名古屋場所で目標としていた最多勝記録を塗り替えた白鵬

 およそ1カ月にも及んだ夏巡業が終了。8月28日には大相撲秋場所(9月場所)の番付が発表されました。

 さて、先月行なわれた名古屋場所(7月場所)を振り返ってみると、通算39回目の優勝を達成。そして、大きな目標としていた魁皇関が持つ通算最多勝利記録(1047勝)に追いつき、追い越すことができました。それだけに、本当に充実感いっぱいの場所でしたね。

 その最多勝記録の前には、あの大横綱・千代の富士関が打ち立てた1045勝という記録もありました。同じ横綱として、偉大なる先輩が達成されたこの記録に「まずは追いつきたい」と思っていました。場所前は、その思いが相当強かったです。

 そうして臨んだ名古屋場所。ここ最近の中では、場所前としてはかなり納得できる稽古ができましたし、気持ちの面も充実していました。ただし、本場所の土俵では何が起こるかわかりません。私はその恐ろしさが十分にわかっていましたから、改めて気を引き締めて、初日を迎えるようにしました。

 序盤戦は、若手の元気な力士たちが果敢に挑んできました。4日目には若手の有望株である貴景勝(21歳)と対戦。その際には、土俵の中央で見合ってしまって、私が「来いよ!」とばかりに喝を入れるほど、私の士気も高まっていましたね。その後も、中日には話題の”アクロバット力士”宇良との対戦が組まれるなど、息の抜けない毎日が続きました。

 それでも、何とか全勝で迎えた9日目。平幕・輝との一番は、いよいよ千代の富士関の記録(通算1045勝)に並ぶとあって、気合いが入っていました。結果、はたき込みで輝を下して、大横綱の記録に並ぶことができました。素直にうれしかったですね。

 それからすぐ、11日目には最大の目標である魁皇関の記録に並べる一番を迎えました。相手は関脇の御嶽海でした。やや気持ちが入りすぎてしまったのか、寄り切り負け。すんなりと1047勝を挙げることはできませんでしたが、翌12日目の玉鷲戦に勝って目標を果たすことができました。

 通算1048勝という新記録がかかった翌日は、大関・高安と対戦。押し倒しで勝って、魁皇関の記録を更新することができました。
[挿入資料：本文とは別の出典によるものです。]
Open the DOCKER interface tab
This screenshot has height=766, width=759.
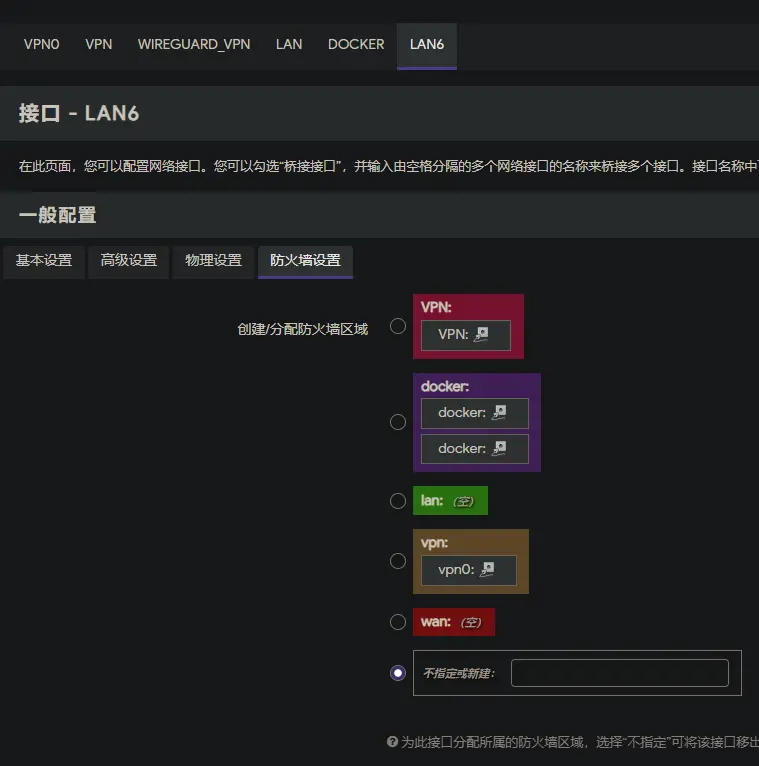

当日は東京から家族も駆けつけてくれて、忘れられない一日になりました。

 優勝争いは、1敗の私を2敗で追っていた平幕の碧山が奮闘。千秋楽でも先に碧山が勝って2敗をキープし、最後に私が敗れれば、優勝決定戦までもつれ込む展開となりました。

 横綱・日馬富士との結びの一番。1分を超える長い相撲となりましたが、最後は寄り倒しで勝利して14勝1敗。碧山を押さえて、39回目の優勝を飾ることができました。

 昨夏から今年の前半にかけて、思うように白星を挙げられずに悩んでいた日々を、このときばかりは忘れて喜びに浸りました。優勝インタビューでは『V39』に引っかけて、「名古屋のみなさん、サンキュー!」と言ったのは、まさに私の心にあった正直な叫びだったと思います。
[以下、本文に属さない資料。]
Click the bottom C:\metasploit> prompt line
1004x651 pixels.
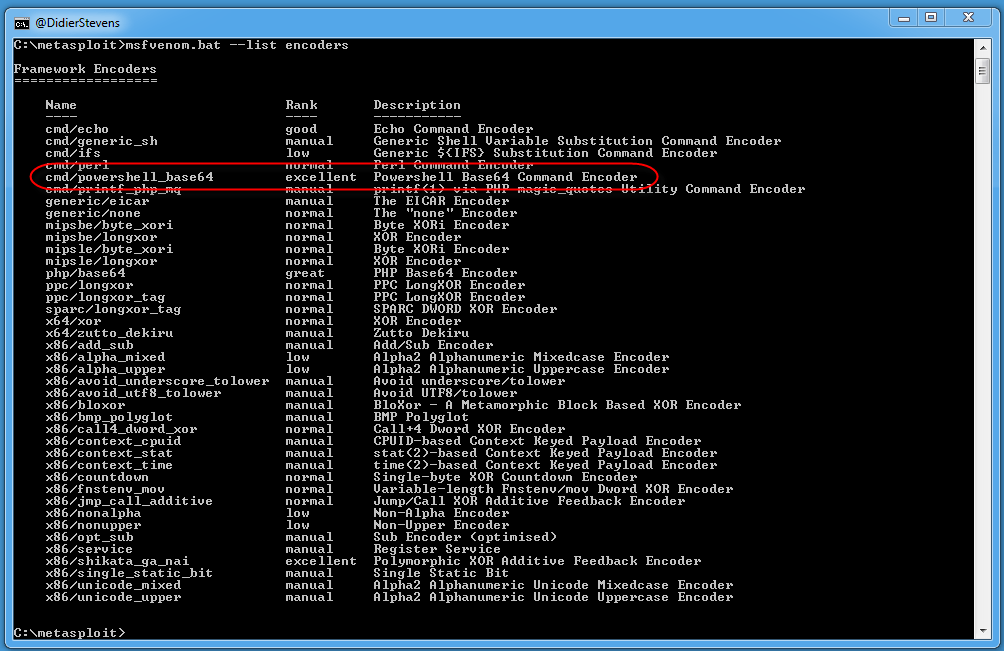pyautogui.click(x=69, y=633)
 名古屋場所が終わり、夏巡業が始まるまでのわずかな休暇中、私は故郷のモンゴルで過ごしていました。モンゴルの短い夏を味わいたいということもあったのですが、このたびウランバートル市内に初めて大相撲と同じ土の土俵が作られ、その贈呈式に参加する役目もありました。

 現在、大相撲の世界には30人近いモンゴル人力士がいます。それなのに「なんで、(モンゴルには)これまで土俵がなかったの?」と、不思議に思う方もいるかもしれません。

 モンゴルで盛んなモンゴル相撲の場合、その大会は草原で行なわれます。ゆえに、土俵というものは存在せず、子どもたちの相撲大会を行なうときなどは、体育館にマットで土俵を作って対応していました。また、土俵を作るためには、専門的な技術が必要で、一度作った土俵を維持していくのも結構大変なことなんです。

 それが、今回はついに実現。大相撲の土俵は呼び出しさんたちが作るのですが、今回は名古屋場所の仕事を終えた彼らにウランバートルまで飛んでもらって、最終的な仕上げを依頼。それで、なんとか真新しい土俵が完成しました。私が所属する宮城野部屋の呼び出し・隆二さんや、同じく友綱部屋の旭さんには本当にお世話になりました。

 完成した土俵には、これから吊り屋根と観客席もつけて、モンゴルでも相撲大会が開催できるように整備していく予定です。この土俵から、私が主催する『白鵬杯』や、さらには大相撲界入りを目指す、たくさんの少年が育ってほしいと思っています。

 モンゴルでの束の間の休暇を終えると、7月30日に岐阜県からスタートした夏巡業に参加。その後、滋賀県、愛知県、富山県、新潟県などを回って、東京・渋谷の青山学院大の記念館でも行ないました。以降、東北、北海道などの巡業には、負傷した足の治療もあって参加できませんでしたが、東京・お台場で行なわれた巡業から再び復帰しました。

 私も途中で離脱してしまいましたが、今回の巡業では横綱みんなが顔をそろえることができませんでした。夏場所(5月場所)から四横綱時代に突入しましたが、各々負傷などを抱えていて、いまだ全横綱が万全な状態で土俵を務める形には至っていません。ファンのみなさんには、残念な思いをさせて申し訳なく思っています。

 その分、私が参加するときは、横綱として「できることはしっかりやらなければいけない」と思っていました。気持ちも、いつも以上に引き締めて巡業に臨みました。

 おかげさまで、各巡業はとても盛況でした。どこに行っても、たくさんの拍手で我々力士を迎えていただきました。そして、どの会場も熱気に満ちていて、一時人気が低迷していた数年前のことを思うと、夢のような光景です。ファンのみなさんには、本当に感謝の気持ちでいっぱいです。

 人生って、その後どうなるのか、誰にもわかりません。だからこそ、大変だし、面白いのでしょう。そんな人生を目いっぱい楽しむためにも、「今日を思いっ切り生きる!」ということを大切にしていきたいな、と思っています。

 ところで、今回の夏巡業では、新潟県佐渡市に行ったときのことが印象に残っています。そこでは1日お休みがあったので、付け人たちに一緒に磯釣りに出掛けたんですよ。私は自然が大好きですから、とても楽しく過ごせました。

 ただ、釣りに没頭するあまり、下ばかり向いていて、背中だけがかなり日焼けしてしまいました(笑)。釣った”獲物”は焼いて、みんなで食べました。こうしたリフレッシュができるのも、巡業ならではのことでしょう。